___ Selection ___

CARNEGIE MELLON UNIVERSITY, PLAINTIFF,
v.
MARVELL TECHNOLOGY GROUP, LTD. AND MARVELL SEMICONDUCTOR, INC. DEFENDANTS.



The opinion of the court was delivered by: Nora Barry Fischer United States District Judge

MEMORANDUM OPINION

I. INTRODUCTION

A. Factual Background

This is a patent infringement action in which Plaintiff Carnegie Mellon University ("CMU"), a Pennsylvania not-for-profit educational institution, alleges that Defendants Marvell Semiconductor, Inc. ("MSI"), a California corporation, and Marvell Technology Group, Ltd. (MTGL), a Bermuda corporation, (collectively "Marvell") have infringed two of its patents: Patent No. 6,201,839 ("the '839 patent") and Patent No. 6,438,180 ("the '180 patent"). MSI is an indirect subsidiary of MTGL. The patented inventions were developed at CMU's Data Storage Systems Center ("DSSC") and cover systems and methods to increase the accuracy with which hard disk drive circuits read the data on magnetic disks (Docket no. 33 at 5).

B. Procedural Background

Plaintiff CMU filed a Complaint in this matter on March 6, 2009 (Docket No. 1), alleging infringement of the two patents. Defendants Marvell filed an Answer on June 1, 2009 (Docket No. 13), denying infringement, raising the affirmative defenses of non-infringement, invalidity, laches, and damages and relief limitations. Defendants Marvell simultaneously filed counterclaims seeking declaratory judgments of non-infringement and invalidity for both patents (Docket No. 13). On June 19, 2009, Plaintiff filed its Answer with affirmative defenses to the counterclaims (Docket No. 20), stating that they failed to state a claim upon which relief could be granted, that the patents are valid and enforceable, and that the counterclaims were barred by estoppel, waiver, laches, and/or unclean hands. On July 7, 2009, Defendants filed a Motion to Transfer the case to the Northern District of California and a supporting brief (Docket No. 25, 26). On July 17, 2009, Plaintiff filed a Brief in Opposition to Defendants' Motion to Transfer (Docket No. 33), and on July 22, 2009 Defendants filed a Reply Brief (Docket No. 36). After a case management conference on July 23, 2009 (Docket No. 37), this Court issued an agreed-upon Scheduling Order (Docket No. 38). The Court heard oral arguments on the Motion to Transfer on August 27, 2009 and took the motion under advisement (Docket No. 45).

___ Listing ___

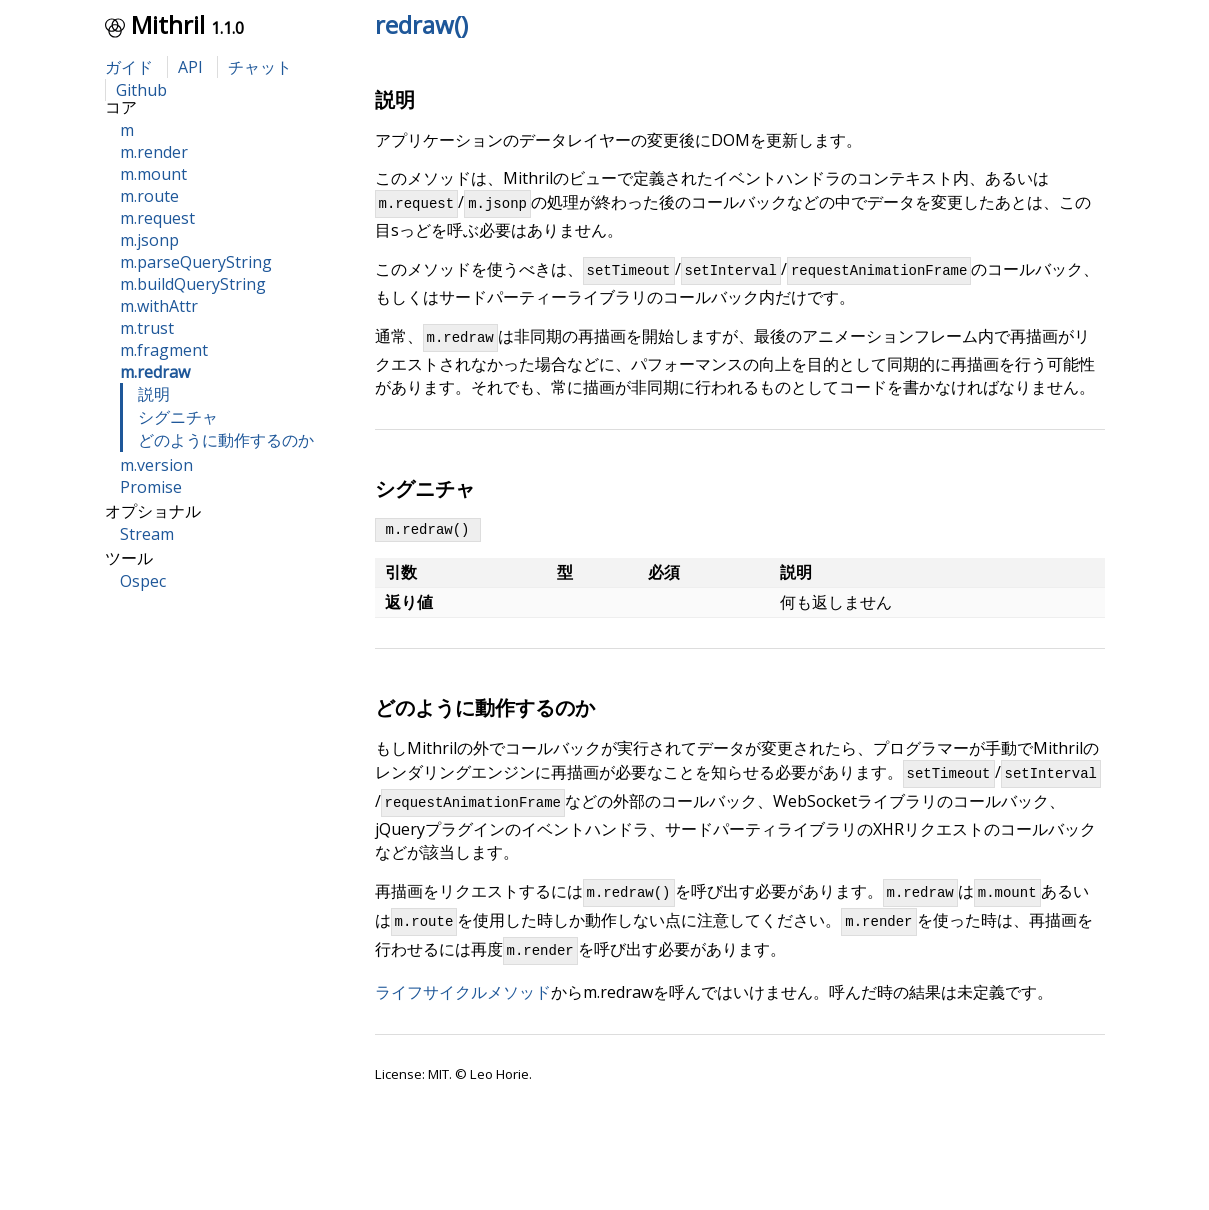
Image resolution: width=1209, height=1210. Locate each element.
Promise (151, 487)
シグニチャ (178, 417)
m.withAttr (159, 306)
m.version (156, 465)
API (190, 67)
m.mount (153, 174)
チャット (260, 67)
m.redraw (155, 372)
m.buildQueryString (193, 284)
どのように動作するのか (226, 440)
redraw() (421, 24)
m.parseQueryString (196, 262)
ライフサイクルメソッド (463, 1019)
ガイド (129, 67)
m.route (149, 196)
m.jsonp (149, 240)
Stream (147, 534)
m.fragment (164, 350)
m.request (157, 218)
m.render (154, 152)
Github (141, 90)
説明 (154, 394)
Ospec (143, 581)
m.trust (147, 328)
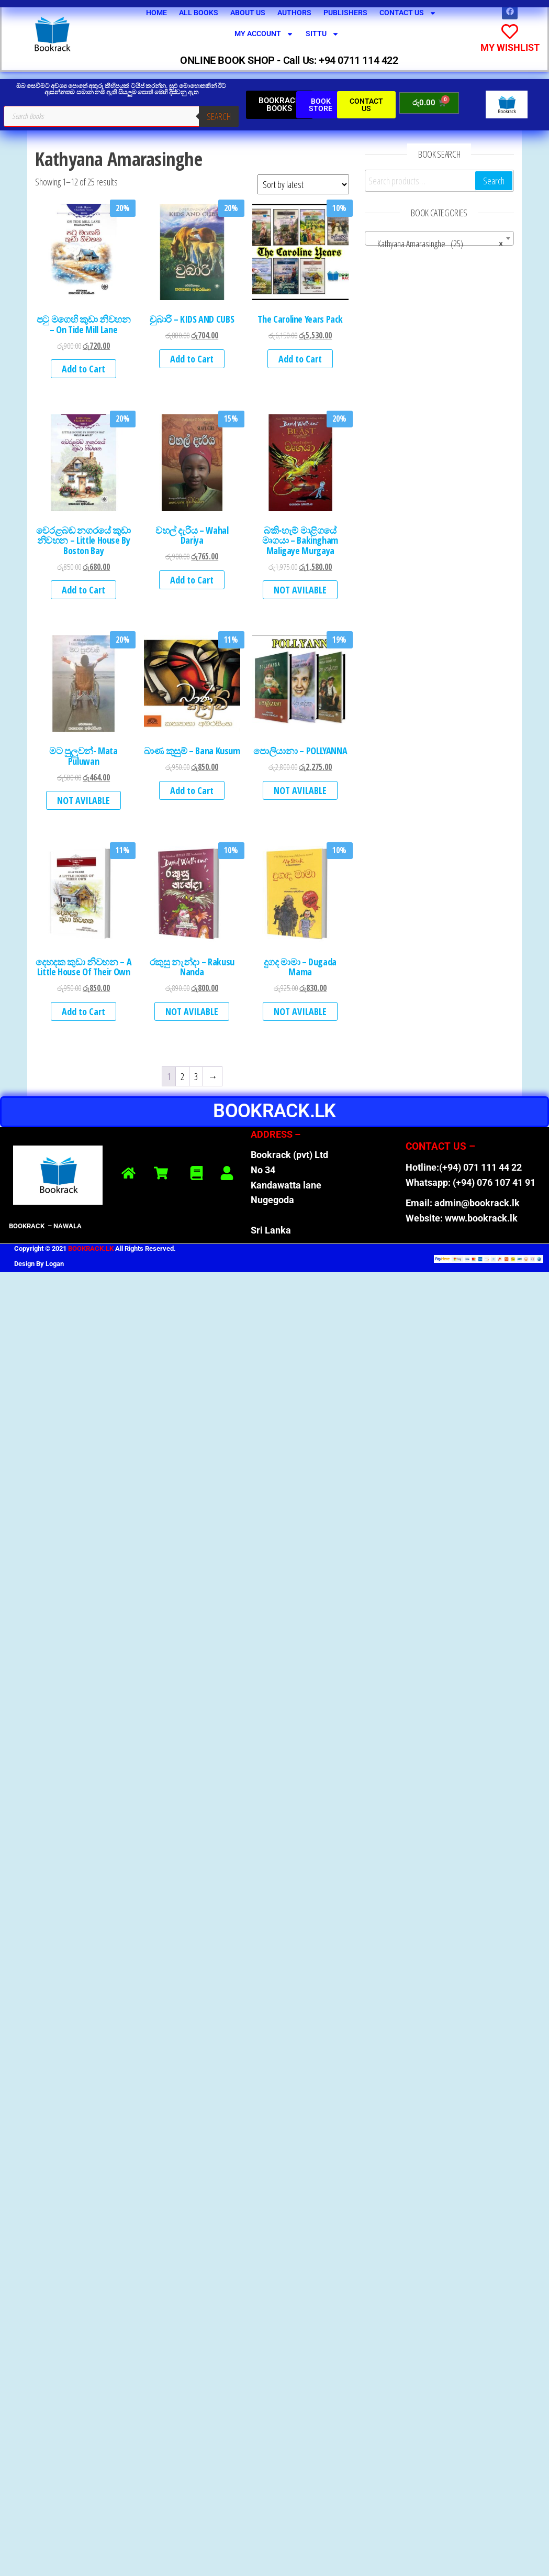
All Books (198, 12)
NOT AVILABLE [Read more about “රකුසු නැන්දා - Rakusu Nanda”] (191, 1011)
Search (219, 115)
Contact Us (407, 13)
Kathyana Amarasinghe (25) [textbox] (436, 243)
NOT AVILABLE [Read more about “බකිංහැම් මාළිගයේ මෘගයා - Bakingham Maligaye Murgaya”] (300, 590)
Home (156, 12)
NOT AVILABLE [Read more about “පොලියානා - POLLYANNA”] (300, 790)
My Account (264, 34)
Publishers (345, 12)
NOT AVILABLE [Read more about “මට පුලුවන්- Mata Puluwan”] (83, 800)
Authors (294, 12)
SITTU (322, 34)
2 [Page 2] (182, 1076)
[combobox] (439, 237)
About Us (247, 12)
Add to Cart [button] (83, 368)
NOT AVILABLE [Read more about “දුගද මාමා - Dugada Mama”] (300, 1011)
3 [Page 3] (196, 1076)
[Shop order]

___

— Required work —
1/ Do the following statements agree with the court opinion on the patent dispute? Answer yes or no for each, and quote the deciding words of the opinion. (a) MSI is a Bermuda corporation. (b) Defendants filed their Motion to Transfer on July 7, 2009. (c) The Court decided the Motion to Transfer at the August 27, 2009 oral arguments.
2/ Write the next part of the court opinion on the patent dispute, picking up after its final sentence.

— Answers for this exercise —
1/
(a) No: "Marvell Semiconductor, Inc. ("MSI"), a California corporation"
(b) Yes: "On July 7, 2009, Defendants filed a Motion to Transfer the case to the Northern District of California"
(c) No: "The Court heard oral arguments on the Motion to Transfer on August 27, 2009 and took the motion under advisement"

2/
For the reasons outlined herein, Defendants' Motion to Transfer Venue to the Northern District of California. (Docket No. 25) is DENIED.

II. LEGAL STANDARD

Pursuant to 28 U.S.C.§ 1404(a), a district court may transfer a civil case to another district "[f]or the convenience of the parties and witnesses, in the interest of justice." 28 U.S.C. § 1404(a). Such transfers "are discretionary determinations made for the convenience of the parties and presuppose that the court has jurisdiction and that the case has been brought in the correct forum." Lafferty v. Gito St. Riel, 495 F.3d 72, 76, 79 n.8 (3d Cir. 2007). The parties agree that this Court has jurisdiction and that venue would be proper in the Northern District of California. (Docket No. 26 at 13; Docket No. 33 at 12).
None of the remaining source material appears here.